> [SELECTION]
◇ ◇ ◇
Structural Firefighting (Fire Dynamics, Methods of Attack, Elements of Fire Behaviour) Flashcards
Define the three (3) states of matter:
- Solid - retains a fixed volume and shape. Particles are fixed in place, not easily compressible (wood, coal)
- Liquid - assumes the shape of the part of the container it occupies. Not easily compressible. Particles can move/slide past one another (petrol, oil, paints)
- Gas - assumes the shape and volume of its container. flows easily and particles can move past one another. Compressible (methane, nitrogen, oxygen)
What is Vapour Density?
The weight of pure vapour or gas, relative to the weight of an equal volume of dry air at the same temperature and pressure.
Note: Vapour density of air = 1
- VD greater than 1, the material is heavier than air
- VD less than 1, the material is lighter than air
What is Specific Gravity?
The weight of a solid or liquid material, compared with the weight of an equal volume of water at the same temperature and pressure.
Note: Specific gravity of water = 1
- SG is greater than 1, the material will sink in water
- SG is less than 1, the material will float in water
List and describe the four (4) stages of combustion
Incipient Stage:
Invisible products of combustion given off. NO visible smoke, flame or appreciable heat is present.
Smouldering Stage:
Combustion products now visible as smoke. Flame or appreciable heat is still not present.
Flame Stage:
Actual fire now exists. Appreciable heat is still not present, but follows almost instantaneously.
Heat Stage:
Uncontrolled heat and rapidly expanding air now complete the dangerous combination. The considerable heat is transferred to the atmosphere and nearby matter.
Define each of the following terms and explain how each contributes to fire growth within a structure:
Convection
Conduction
Radiation
Direct burning
Convection:
Heat transfer due to the mass movement of the heated molecules/gases within a liquid or gas. In a structure fire, the heated air and hot gases rise and expand, the cooler air is displaced downwards creating oxygen to sustain combustion (ie. stairwells and lift shafts)
◇ ◇ ◇
> [RECORDED DATA]
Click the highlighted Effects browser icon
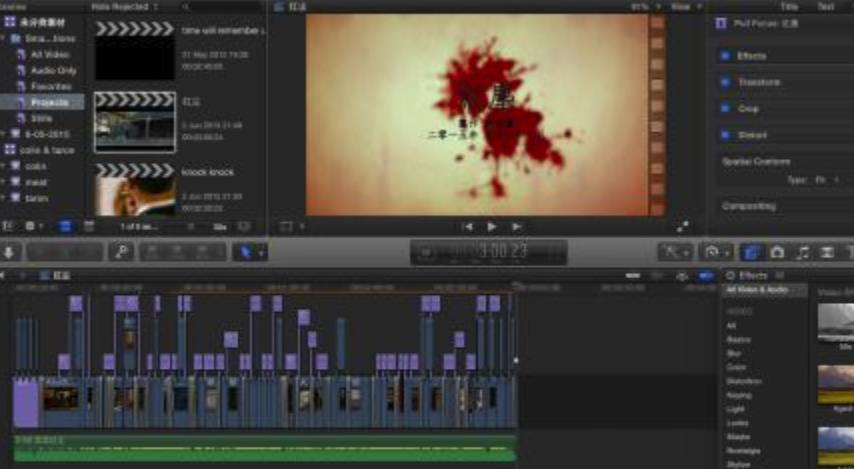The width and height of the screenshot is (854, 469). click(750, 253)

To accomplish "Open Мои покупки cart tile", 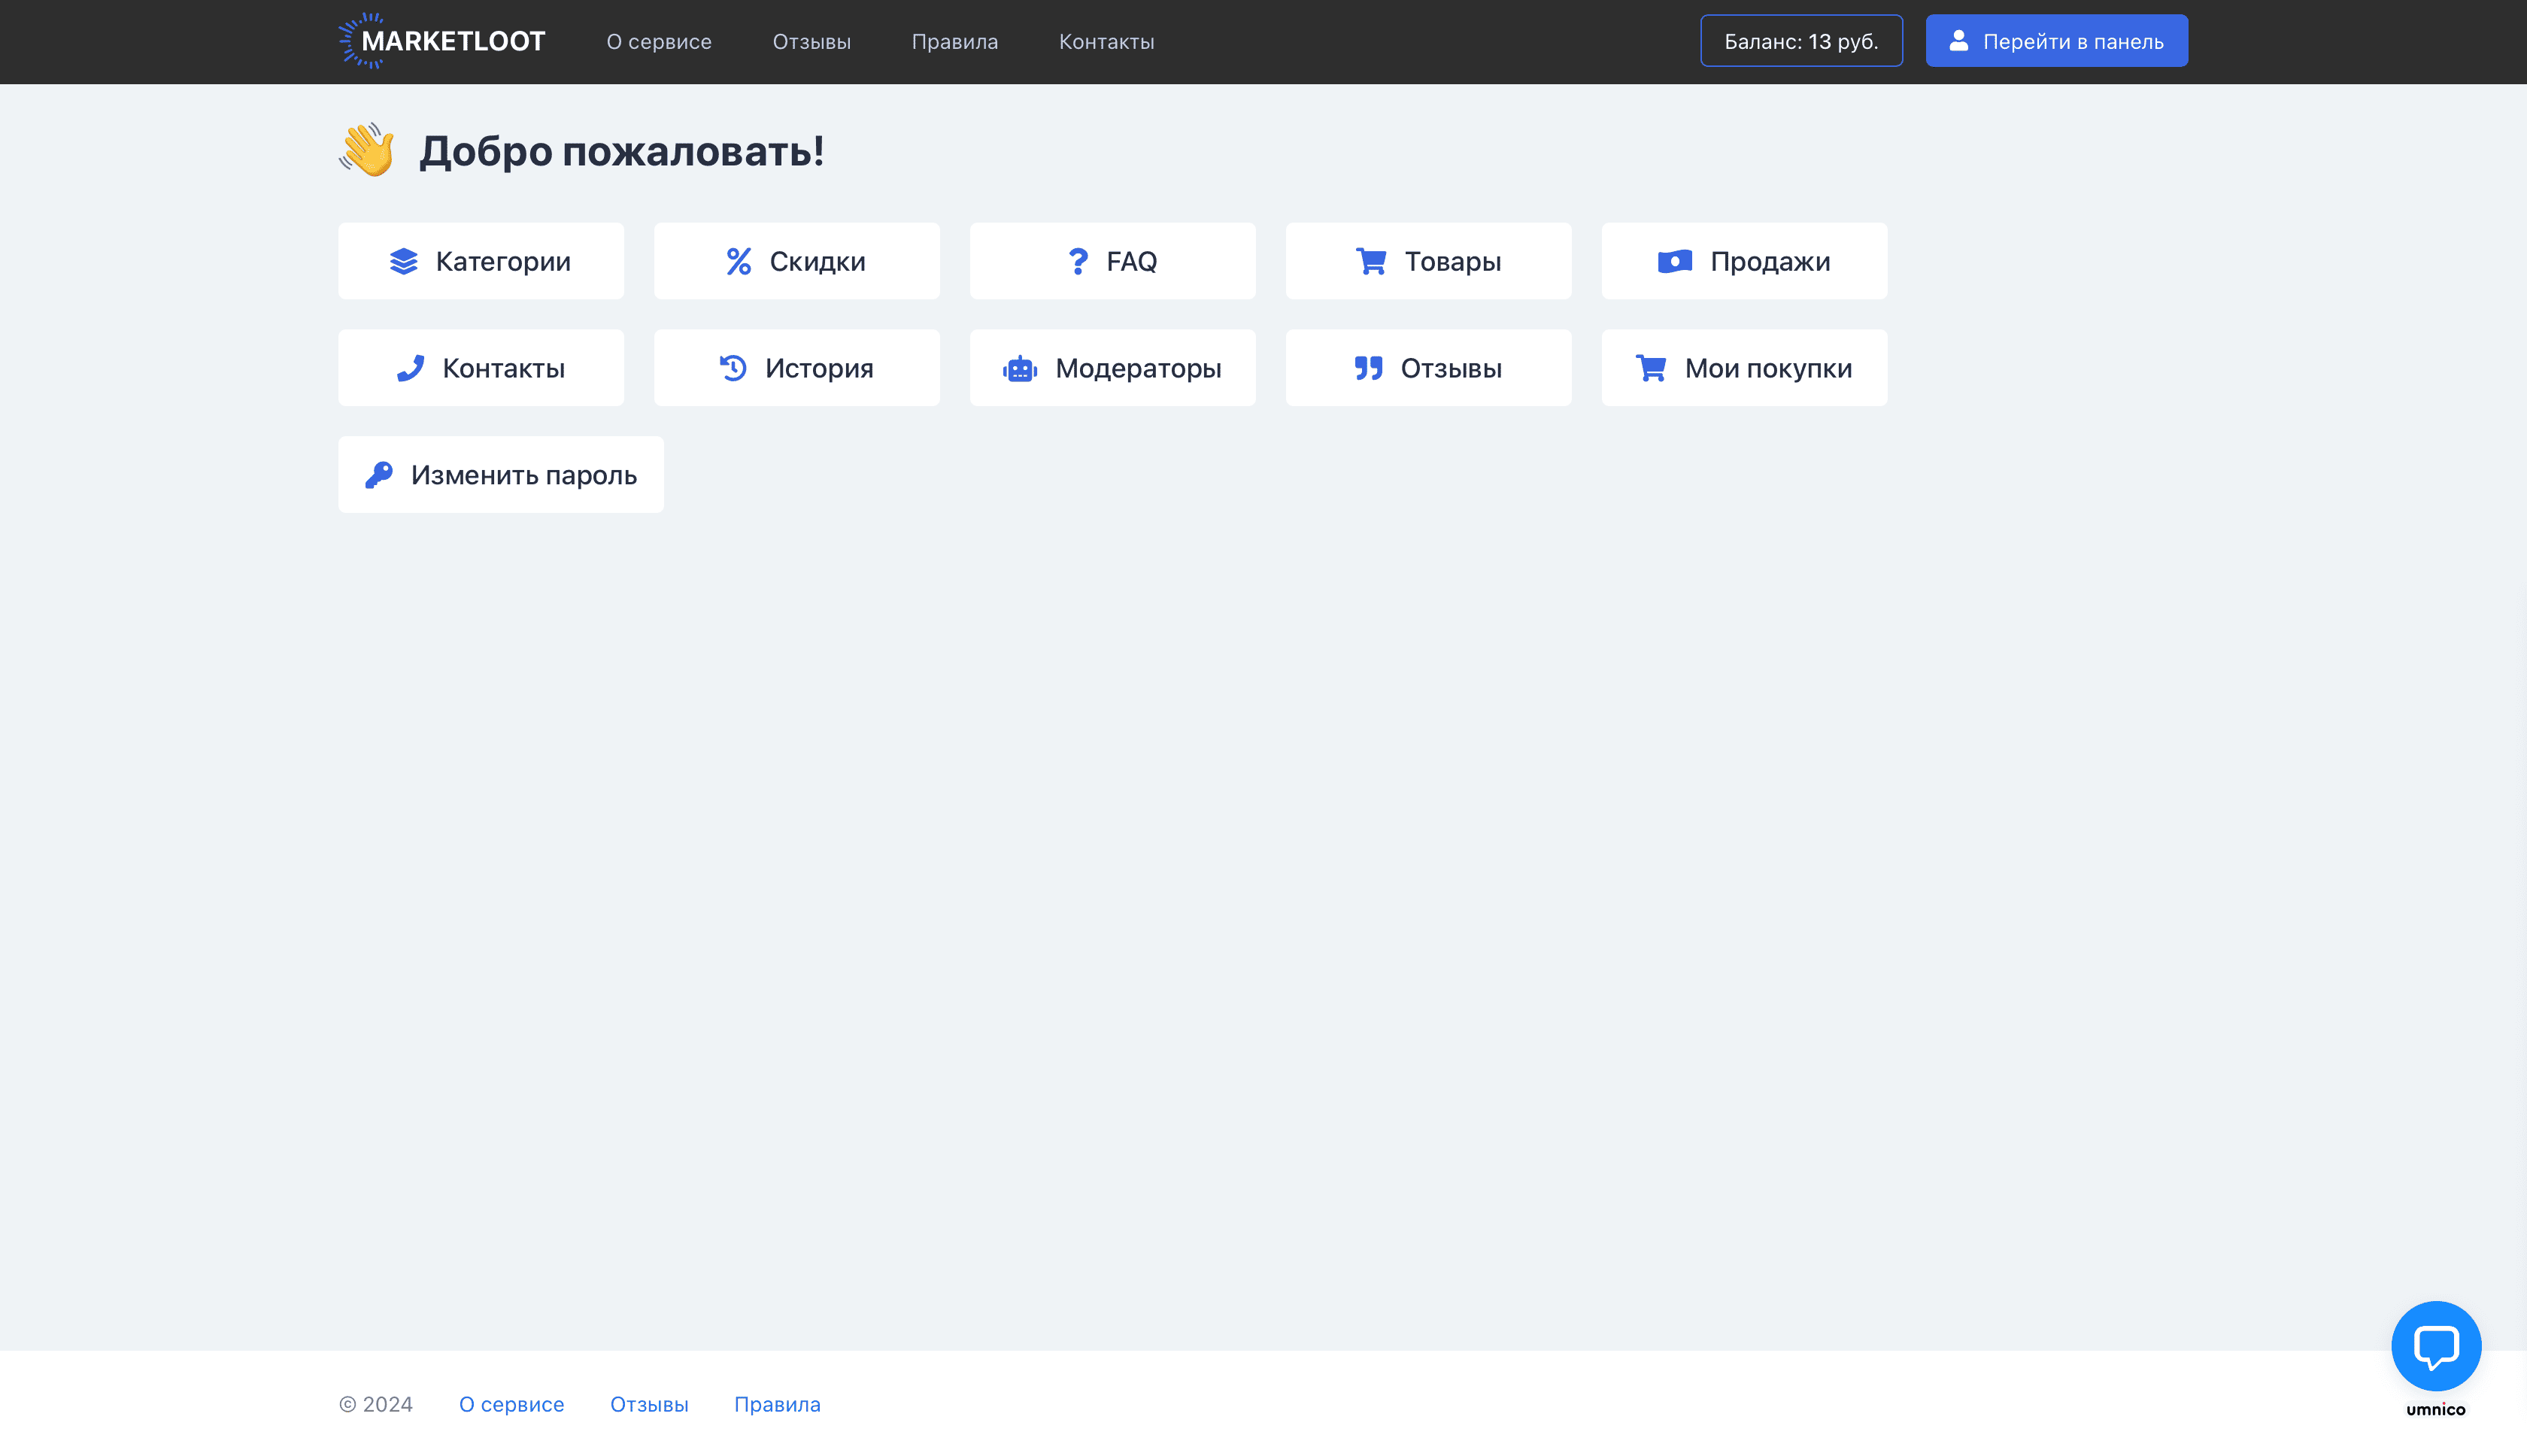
◇ ◇ ◇
> [SET EXERCISE] Write out the flashcards again, starting at "The weight of pure" and ending at "still not present.", and swap "weight" for "mass" wherever it occurs.

> [SOLVED EXERCISE]
The mass of pure vapour or gas, relative to the mass of an equal volume of dry air at the same temperature and pressure.
Note: Vapour density of air = 1
- VD greater than 1, the material is heavier than air
- VD less than 1, the material is lighter than air
What is Specific Gravity?
The mass of a solid or liquid material, compared with the mass of an equal volume of water at the same temperature and pressure.
Note: Specific gravity of water = 1
- SG is greater than 1, the material will sink in water
- SG is less than 1, the material will float in water
List and describe the four (4) stages of combustion
Incipient Stage:
Invisible products of combustion given off. NO visible smoke, flame or appreciable heat is present.
Smouldering Stage:
Combustion products now visible as smoke. Flame or appreciable heat is still not present.